J’observe, comme vous, cent choses, tous les jours,
Qui pourraient mieux aller, prenant un autre cours :
Mais quoi qu’à chaque pas, je puisse voir paraître,
En courroux, comme vous, on ne me voit point être ;
Je prends, tout doucement, les hommes comme ils sont,
J’accoutume mon âme à souffrir ce qu’ils font ;
Et je crois qu’à la cour, de même qu’à la ville,
Mon flegme est philosophe, autant que votre bile.
ALCESTE
Mais ce flegme, Monsieur, qui raisonnez si bien ,
Ce flegme, pourra-t-il ne s’échauffer de rien ?
Et s’il faut, par hasard, qu’un ami vous trahisse,
Que pour avoir vos biens, on dresse un artifice,
Ou qu’on tâche à semer de méchants bruits de vous,
Verrez-vous tout cela, sans vous mettre en courroux ?
PHILINTE
Oui, je vois ces défauts dont votre âme murmure,
Comme vices unis à l’humaine nature ;
Et mon esprit, enfin, n’est pas plus offensé,
De voir un homme fourbe, injuste, intéressé,
Que de voir des vautours affamés de carnage,
Des singes malfaisants, et des loups pleins de rage.
* Jean Baptiste Poquelin, dit Molière. Acte I, scène 1. Le Misanthrope.1666.
D’un texte à l’autre, j’ai rouvert le livre Le plagiaire sans scrupule de Hélène Maurel Indart, qui parle justement de plagiat, une autre déviance humaine. Puis j’ai recherché quelqu’un qui avait un avis sur le livre et j’ai trouvé sur la toile celui de Loïc di Stefano qui en parle avec justesse.
…. Après un essai très remarqué portant définition juridico-littéraire du plagiat comme système (Du plagiat, PUF, puis Folio), Hélène Maurel Indart revient avec un essai assez caustique où elle étudie les différentes techniques de plagiat, ainsi que les arguments des plagiaires pour être tout à fait sans scrupules...Il n'y a pas de plagiaire type, mais une infinité de façons de faire, plus ou moins consciemment, plus ou moins grossièrement.
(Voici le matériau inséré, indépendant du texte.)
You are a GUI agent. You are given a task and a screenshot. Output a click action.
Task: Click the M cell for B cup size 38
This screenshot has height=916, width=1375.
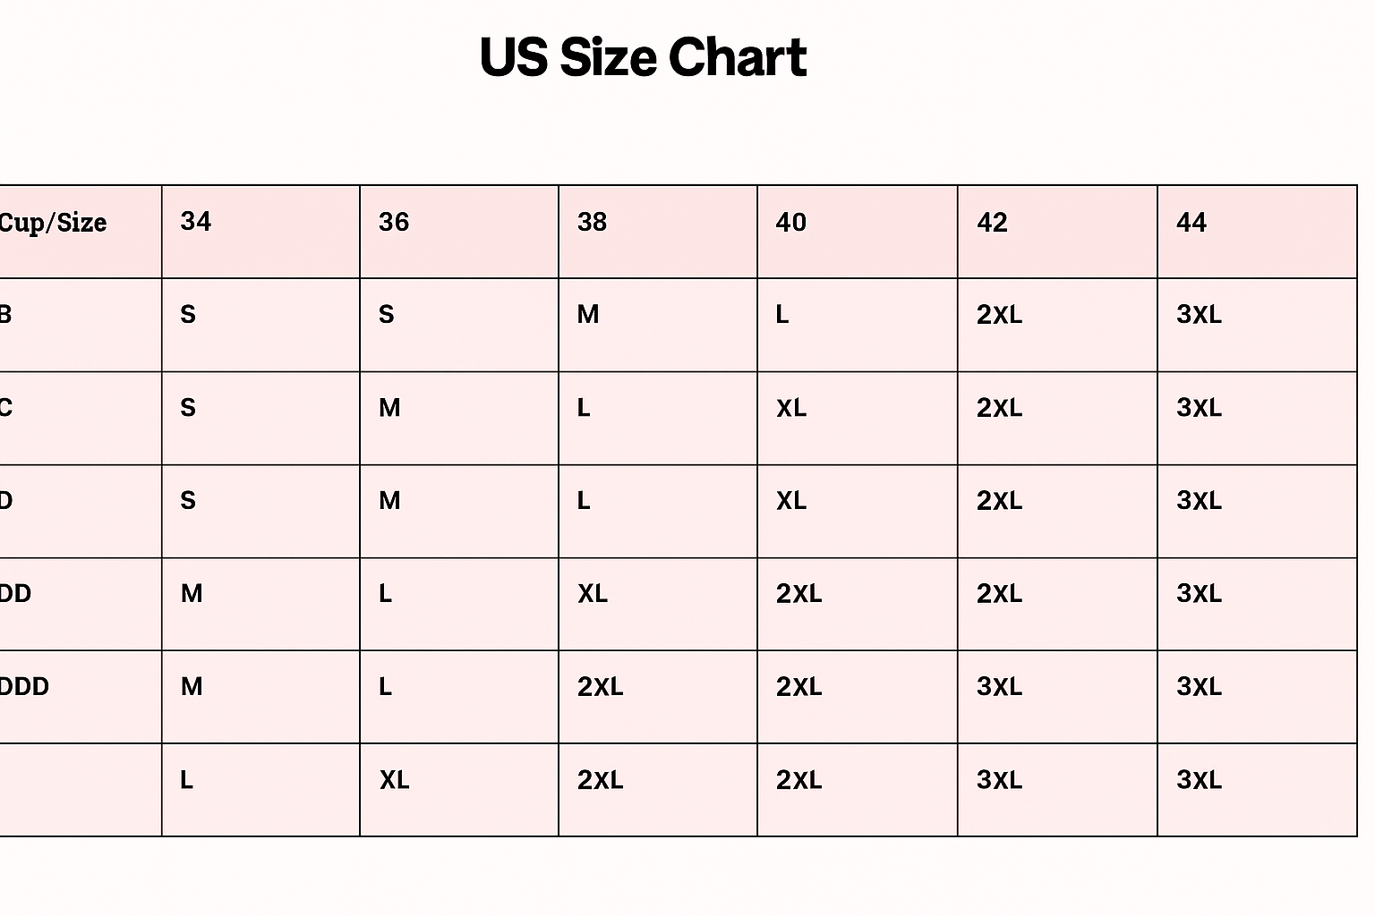click(x=658, y=325)
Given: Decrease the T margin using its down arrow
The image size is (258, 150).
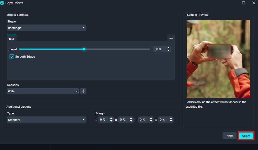Looking at the screenshot, I should (x=151, y=121).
Et autant de façon de tenter de ne pas passer pour un voleur...… Le livre s'ouvre d'abord par une explication des différents modes opératoires du plagiaire (son portrait-robot, sa victime, ses complices, ses armes, ses techniques pour brouiller les pistes et effacer ses traces), se poursuit par une mise à nue des techniques rédactionnelles propres à cette activité (réécriture, détournement, etc.) et se conclut par la partie la plus amusante, celle des systèmes de défense (la bonne foi, le bon droit, la faute aux autres, à Internet, des pulsions mal contrôlées...)Est-ce pour autant un manuel du petit plagiaire illustré par l'exemple ? Si les "combines" des plagiaires sont bien montrées, il faut lire cela comme un roman policier, où les méchants sont punis à la fin, car Hélène Maurel-Indart, universitaire et experte juridique sur cette question, n'a d'autre but que de rendre les plagiaires honteux d'autant plus ridicules. ...Loïc Di Stefano. (Extraits de Le salon littéraire; Leo Scheer, dans critiques; post de 36 mois)
Molière, tu en penses quoi, toi? Je sais que tu as du bon sens, mais on t’a tellement attaqué et taxé de multiples travers que j’ai pensé, qu’au delà de ta mort séculaire, tu devais être resté magistralement monolithique et fort finalement devant l’imbécillité qui persiste comme une faute.